不妊治療Q&A

Q&A

【4】不妊症の治療について

8. どの程度まで卵管性不妊症は治療することができますか

 卵管は子宮腔と卵巣を結ぶ役10cmの細い管です。卵巣側はラッパのように開いており、漏斗部と呼ばれ、その先端が卵管采で扇状になっています。そこから卵が取り込まれますが、卵管の中央までが比較的内腔の広い部分で膨大部と呼ばれます。中ほどから子宮側にかけては内径が非常に細く、峡部と呼ばれています。細菌などの感染があるとこの細い部分が容易に閉鎖してしまいます。

 また、出口の太い部分は炎症で閉鎖しますとソーセージのように膨らんでしまい、卵管留水腫や卵管留膿腫という状態になります。
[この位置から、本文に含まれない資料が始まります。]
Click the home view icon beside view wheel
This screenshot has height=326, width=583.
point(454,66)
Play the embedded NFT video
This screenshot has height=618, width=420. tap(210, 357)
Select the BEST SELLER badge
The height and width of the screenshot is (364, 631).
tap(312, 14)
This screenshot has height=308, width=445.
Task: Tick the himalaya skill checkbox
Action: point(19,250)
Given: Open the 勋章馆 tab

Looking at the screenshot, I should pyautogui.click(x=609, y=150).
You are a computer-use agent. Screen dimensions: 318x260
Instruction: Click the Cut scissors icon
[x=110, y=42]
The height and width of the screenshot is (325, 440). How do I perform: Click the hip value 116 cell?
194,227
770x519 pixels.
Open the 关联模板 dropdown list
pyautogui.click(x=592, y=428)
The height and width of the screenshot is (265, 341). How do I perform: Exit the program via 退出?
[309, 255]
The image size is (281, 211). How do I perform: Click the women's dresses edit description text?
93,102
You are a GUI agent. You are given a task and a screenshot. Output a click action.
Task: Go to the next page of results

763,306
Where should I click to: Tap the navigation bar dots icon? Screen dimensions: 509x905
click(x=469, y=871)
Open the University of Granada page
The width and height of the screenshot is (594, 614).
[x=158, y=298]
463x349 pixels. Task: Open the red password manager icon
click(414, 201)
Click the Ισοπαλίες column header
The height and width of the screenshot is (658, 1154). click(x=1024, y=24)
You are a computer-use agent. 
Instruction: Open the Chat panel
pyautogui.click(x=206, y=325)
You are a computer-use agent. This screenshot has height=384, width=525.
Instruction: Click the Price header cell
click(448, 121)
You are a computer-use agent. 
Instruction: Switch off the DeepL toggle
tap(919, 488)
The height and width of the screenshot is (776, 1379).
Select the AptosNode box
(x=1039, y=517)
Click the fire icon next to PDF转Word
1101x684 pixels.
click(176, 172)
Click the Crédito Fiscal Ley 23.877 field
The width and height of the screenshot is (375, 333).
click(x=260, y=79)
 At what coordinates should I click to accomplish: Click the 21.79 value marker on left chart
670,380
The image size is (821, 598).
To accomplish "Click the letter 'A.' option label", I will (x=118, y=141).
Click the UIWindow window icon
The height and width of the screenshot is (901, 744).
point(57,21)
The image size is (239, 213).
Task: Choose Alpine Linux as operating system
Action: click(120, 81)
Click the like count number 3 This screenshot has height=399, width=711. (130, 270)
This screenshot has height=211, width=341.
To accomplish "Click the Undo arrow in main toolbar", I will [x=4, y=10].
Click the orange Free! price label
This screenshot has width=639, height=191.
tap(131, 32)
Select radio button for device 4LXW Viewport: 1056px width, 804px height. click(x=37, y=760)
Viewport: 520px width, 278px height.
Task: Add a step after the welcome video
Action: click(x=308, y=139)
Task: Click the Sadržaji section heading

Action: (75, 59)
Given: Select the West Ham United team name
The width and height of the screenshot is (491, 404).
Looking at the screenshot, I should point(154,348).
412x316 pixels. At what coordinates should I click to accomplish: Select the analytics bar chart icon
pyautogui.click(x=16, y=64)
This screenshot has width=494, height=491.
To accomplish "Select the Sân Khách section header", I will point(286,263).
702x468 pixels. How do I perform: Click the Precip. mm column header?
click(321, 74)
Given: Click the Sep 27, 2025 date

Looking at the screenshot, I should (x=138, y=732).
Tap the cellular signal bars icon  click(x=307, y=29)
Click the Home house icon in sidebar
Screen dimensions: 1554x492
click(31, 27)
また厄介な子宮内膜症が卵管の周囲にありますと卵管が変形したり、閉鎖したりする原因になります。このような卵管は部位により疾患の状態が異なり、卵管内腔に病変が及んでいない場合は手術も奏功することがありますが、全体的に見るとよい結果が得られておりません。程度の進んだ感染や子宮内膜症による卵管病変は、たとえ手術で通過性を回復させたとしても妊娠する確率はあまり多くありません。卵管内膜に広く病変が及んでおり、疎通性が回復されても妊娠に必要な卵管は機能の回復は望めない例が多いものと推察されています。これとは対照的に卵管結紮術後の卵管再建術の疎通性の回復は70%にも達し、半数以上が生児を得ています。